Something you want to know about LED light power factor

PF Inductive and capacitive load

Taylor

Introduction

The LED light power factor can reach 0.95 or even as high as 0.97 to 0.99, so it does not receive as much attention in the industry as other parameters (such as light efficiency, wattage, lens, etc.). However, there are still some traditional lamps and some LED lamps on the market that have low power factors. These fixtures will cause increased current loads on the mains grid, requiring the use of thicker copper wire to reduce thermal overload and voltage drops on the mains cables, which will lead to increased costs for municipal construction. Although some countries and regions charge extra fees for reactive power, we believe that it is necessary to improve the power factor from the source. Before that, we need to know what power factor is and the importance of power factor. At the same time, we also need to know under what circumstances LED has a better power factor, because LED lamps do not always have a high power factor.

What’s power factor?

Power Factor refers to the ratio between ative power (i.e., the product of voltage and current) and apparent power in an AC circuit. It is an important parameter to measure the efficiency of electrical equipment and the quality of the power system. Useful power is the power actually used to perform work in the system, while apparent power is the total power in the system, including useful power and reactive power (power caused by the phase difference between current and voltage, which usually does not perform useful work) . Through the calculation formula of power factor (Power Factor=active power/apparent power), we can know that the value of power factor is between 0 and 1 which includes LED light power factor.

For a purely resistive load, the power factor is equal to 1, which means that the voltage and current are in phase. This means that all the current is used to perform useful work and nothing is wasted. However, for inductive loads (such as motors, transformers, etc.) and capacitive loads (such as capacitors, etc.), the current will lag or lead the voltage, resulting in a part of the electric energy not being effectively utilized, and the power factor will be lower than 1. Low power factor means that the reactive power in the circuit is large, which will increase the power supply loss of the line and reduce the utilization of the equipment. Therefore, improving the power factor helps reduce the power consumption of the power grid and improve the efficiency of equipment and power supply quality. In practical applications, the power factor can be improved through measures such as reactive power compensation and optimization of equipment operation methods.

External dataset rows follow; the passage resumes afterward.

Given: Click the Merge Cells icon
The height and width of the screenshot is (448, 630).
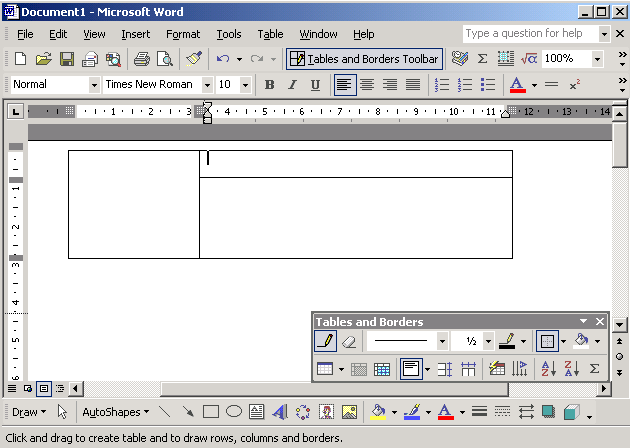Looking at the screenshot, I should point(359,369).
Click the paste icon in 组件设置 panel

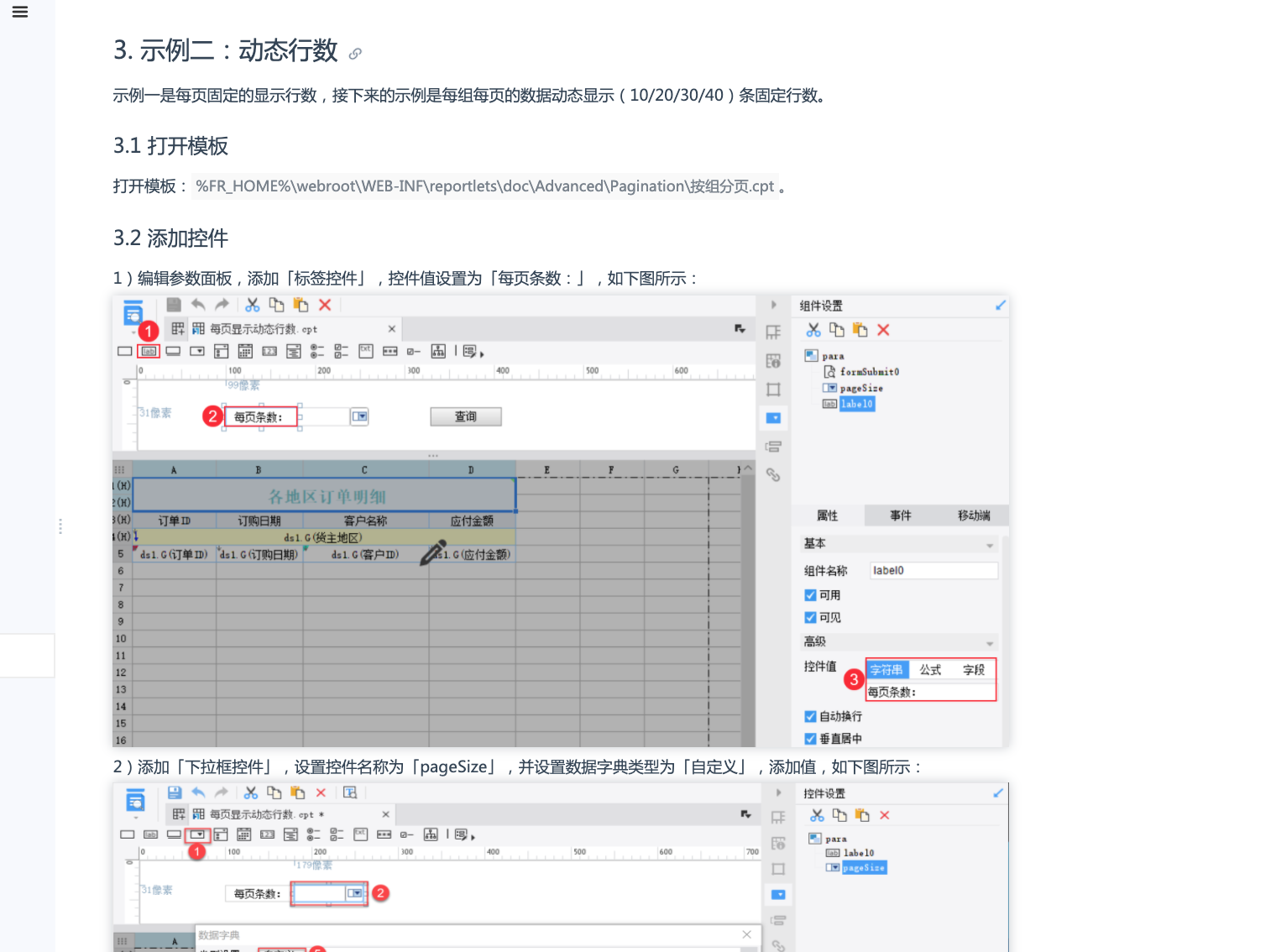point(860,330)
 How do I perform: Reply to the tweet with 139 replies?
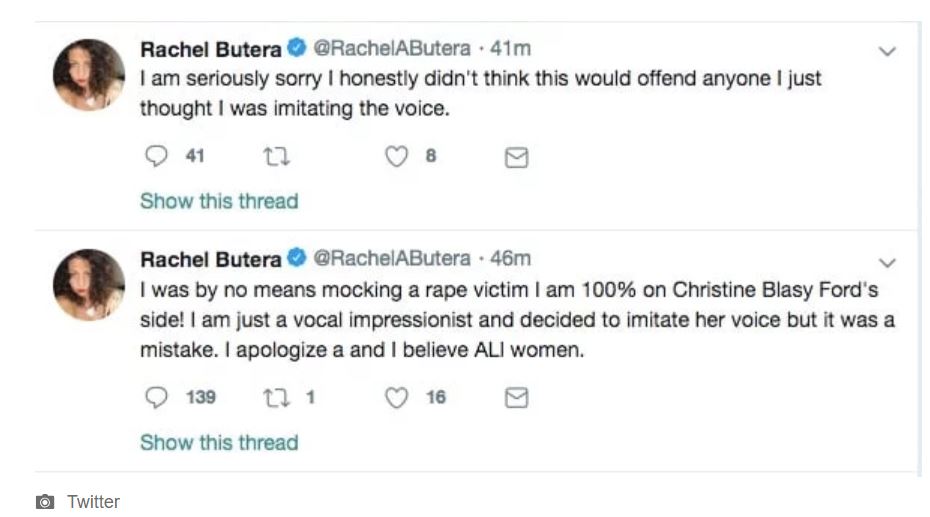(x=156, y=398)
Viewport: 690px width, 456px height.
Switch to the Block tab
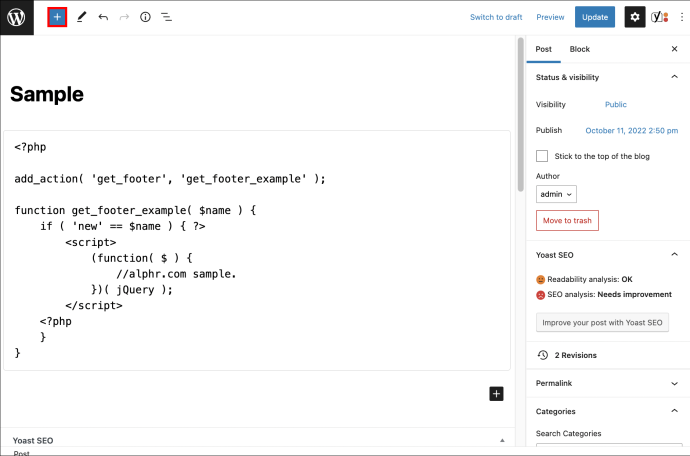coord(580,49)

Power factor - Active power and reactive power
Power factor – Active power and reactive power

Why we care about power factor?

Power factor is important in power systems, mainly reflected in the following aspects:

Improve energy utilization: The improvement of power factor can reduce the loss of reactive power, thereby improving energy utilization. Without power factor correction, there is a large power loss in the power system, which not only wastes energy but also increases the cost of power supply. By improving the power factor, energy can be used more efficiently and energy costs can be reduced.

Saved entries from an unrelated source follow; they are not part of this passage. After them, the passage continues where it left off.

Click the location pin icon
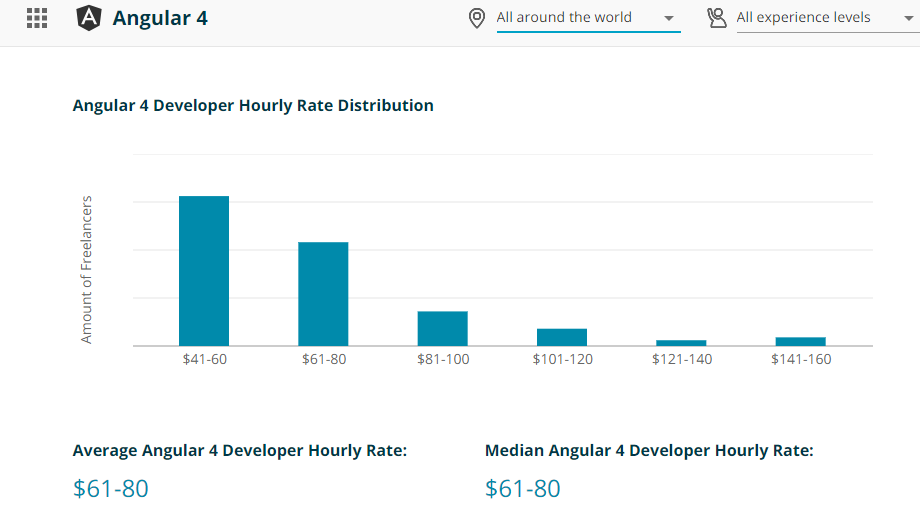Viewport: 920px width, 513px height. 477,18
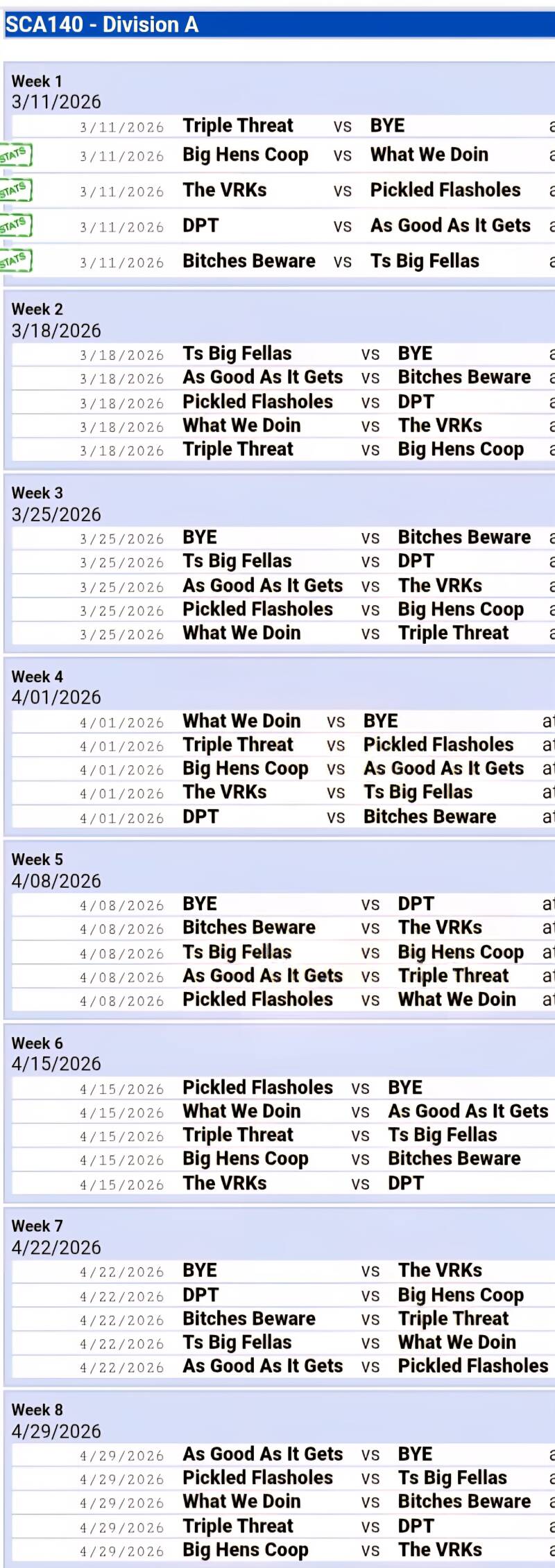The width and height of the screenshot is (555, 1568).
Task: Open Bitches Beware team in Week 5
Action: [x=248, y=927]
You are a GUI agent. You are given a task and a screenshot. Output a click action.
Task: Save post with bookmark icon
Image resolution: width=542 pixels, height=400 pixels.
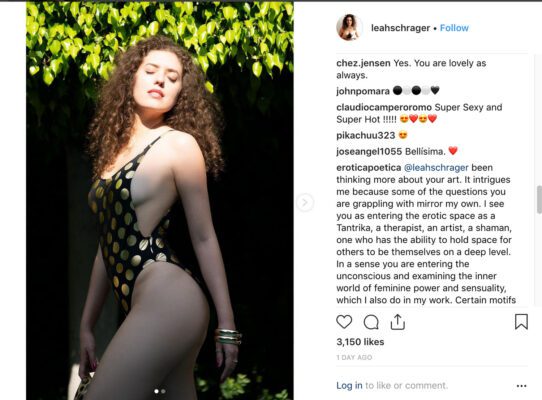(521, 322)
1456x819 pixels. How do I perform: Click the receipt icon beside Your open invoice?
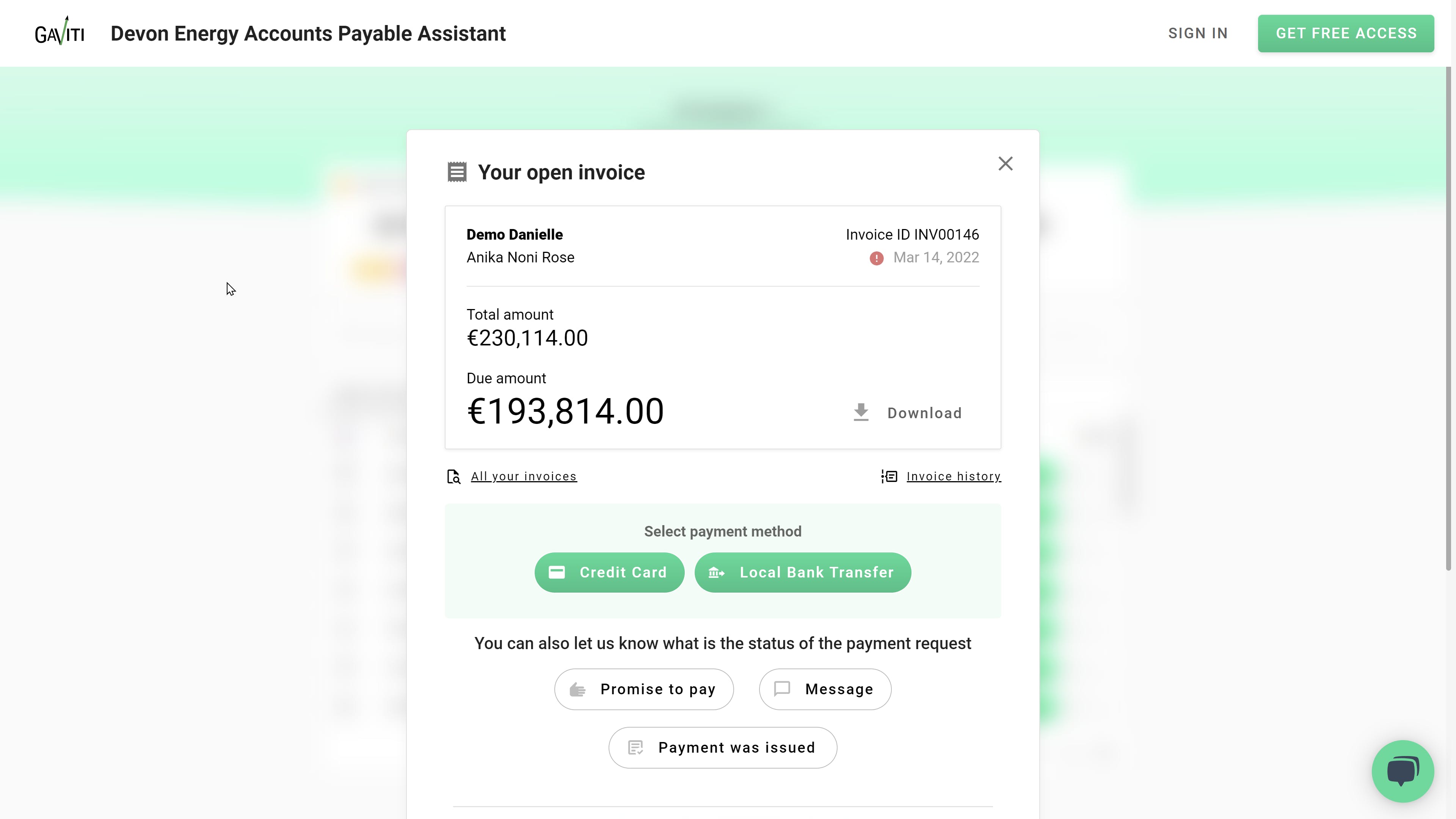click(457, 172)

Reduce the load on the grid: The improvement of power factor can reduce the reactive power on the grid, thereby reducing the load on the grid. This is crucial for the stable operation of the power system and helps avoid grid overloads and failures.

Reduce line losses: The improvement of power factor can reduce the current in the line, thereby reducing line losses. Line loss is an important issue in power systems, which not only wastes energy but can also cause equipment to heat up and be damaged. By improving the power factor, line losses can be reduced and the efficiency and reliability of the power system can be improved.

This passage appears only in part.